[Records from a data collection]
------------------------------------------------------------------------

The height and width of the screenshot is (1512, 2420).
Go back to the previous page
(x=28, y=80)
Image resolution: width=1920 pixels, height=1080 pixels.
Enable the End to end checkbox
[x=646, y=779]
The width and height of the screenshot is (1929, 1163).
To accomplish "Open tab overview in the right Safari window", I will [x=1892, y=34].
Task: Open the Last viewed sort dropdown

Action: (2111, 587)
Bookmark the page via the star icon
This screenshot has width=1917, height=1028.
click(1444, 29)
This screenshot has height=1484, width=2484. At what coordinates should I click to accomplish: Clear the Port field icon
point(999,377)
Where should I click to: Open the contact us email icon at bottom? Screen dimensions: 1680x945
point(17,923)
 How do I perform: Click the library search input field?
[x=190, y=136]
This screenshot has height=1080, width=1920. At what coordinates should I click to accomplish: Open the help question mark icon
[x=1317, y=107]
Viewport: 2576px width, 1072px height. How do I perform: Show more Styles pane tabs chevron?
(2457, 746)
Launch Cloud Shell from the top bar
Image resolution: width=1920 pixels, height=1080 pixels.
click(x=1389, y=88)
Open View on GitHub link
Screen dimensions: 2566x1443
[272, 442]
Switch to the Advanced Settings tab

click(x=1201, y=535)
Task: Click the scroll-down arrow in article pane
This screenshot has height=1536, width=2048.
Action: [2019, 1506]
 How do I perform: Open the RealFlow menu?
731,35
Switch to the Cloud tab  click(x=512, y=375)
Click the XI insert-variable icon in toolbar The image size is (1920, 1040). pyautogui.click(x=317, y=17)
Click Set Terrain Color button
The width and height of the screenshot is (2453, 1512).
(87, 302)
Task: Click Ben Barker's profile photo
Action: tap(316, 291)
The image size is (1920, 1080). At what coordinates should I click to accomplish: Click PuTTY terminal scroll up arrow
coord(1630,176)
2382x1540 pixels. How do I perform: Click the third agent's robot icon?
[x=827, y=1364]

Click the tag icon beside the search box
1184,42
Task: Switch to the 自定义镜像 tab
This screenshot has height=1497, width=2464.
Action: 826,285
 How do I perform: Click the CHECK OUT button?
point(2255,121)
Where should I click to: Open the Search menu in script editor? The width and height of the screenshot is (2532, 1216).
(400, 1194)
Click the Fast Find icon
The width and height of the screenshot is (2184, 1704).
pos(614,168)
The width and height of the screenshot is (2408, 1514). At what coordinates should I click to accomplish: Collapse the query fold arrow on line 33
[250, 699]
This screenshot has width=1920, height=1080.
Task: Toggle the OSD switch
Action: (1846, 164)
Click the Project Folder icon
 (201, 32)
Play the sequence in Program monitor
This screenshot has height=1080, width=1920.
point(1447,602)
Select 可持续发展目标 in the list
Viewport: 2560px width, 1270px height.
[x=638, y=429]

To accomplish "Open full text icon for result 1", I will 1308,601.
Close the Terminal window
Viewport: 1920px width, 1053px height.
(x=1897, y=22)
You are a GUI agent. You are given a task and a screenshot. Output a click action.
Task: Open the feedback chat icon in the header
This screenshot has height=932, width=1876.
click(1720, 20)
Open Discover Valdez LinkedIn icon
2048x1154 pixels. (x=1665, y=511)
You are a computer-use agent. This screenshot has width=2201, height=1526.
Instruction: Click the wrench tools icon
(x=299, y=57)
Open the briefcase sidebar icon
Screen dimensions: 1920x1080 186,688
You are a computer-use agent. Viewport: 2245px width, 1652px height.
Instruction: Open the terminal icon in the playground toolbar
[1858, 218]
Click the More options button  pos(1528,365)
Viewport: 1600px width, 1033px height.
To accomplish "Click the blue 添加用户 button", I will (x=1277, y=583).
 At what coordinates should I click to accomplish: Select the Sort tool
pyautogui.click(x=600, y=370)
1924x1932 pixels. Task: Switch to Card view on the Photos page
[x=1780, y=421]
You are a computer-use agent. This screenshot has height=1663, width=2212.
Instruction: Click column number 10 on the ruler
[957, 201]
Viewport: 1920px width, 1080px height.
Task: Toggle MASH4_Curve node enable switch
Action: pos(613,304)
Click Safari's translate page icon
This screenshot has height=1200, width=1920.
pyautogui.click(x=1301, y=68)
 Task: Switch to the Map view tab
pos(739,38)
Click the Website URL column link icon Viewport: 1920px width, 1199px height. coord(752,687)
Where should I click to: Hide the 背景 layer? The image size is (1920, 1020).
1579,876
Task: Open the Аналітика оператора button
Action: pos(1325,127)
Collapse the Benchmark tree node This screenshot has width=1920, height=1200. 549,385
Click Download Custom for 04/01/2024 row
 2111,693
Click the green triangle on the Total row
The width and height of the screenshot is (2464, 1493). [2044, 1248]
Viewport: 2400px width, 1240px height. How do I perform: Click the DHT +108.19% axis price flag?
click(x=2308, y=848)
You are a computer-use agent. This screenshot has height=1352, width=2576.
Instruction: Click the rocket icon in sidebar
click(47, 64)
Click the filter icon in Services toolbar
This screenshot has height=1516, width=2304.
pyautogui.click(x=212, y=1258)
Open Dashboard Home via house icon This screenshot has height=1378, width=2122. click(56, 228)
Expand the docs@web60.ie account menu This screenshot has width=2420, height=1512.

------------------------------------------------------------------------

→ To do
Copy each line of the data that contains the word "computer", leaving the other lines out.

→ Solution
You are a computer-use agent. This screenshot has width=2201, height=1526.
You are a computer-use agent. Viewport: 2245px width, 1652px height.
You are a computer-use agent. This screenshot has height=1663, width=2212.
You are a computer-use agent. This screenshot has height=1352, width=2576.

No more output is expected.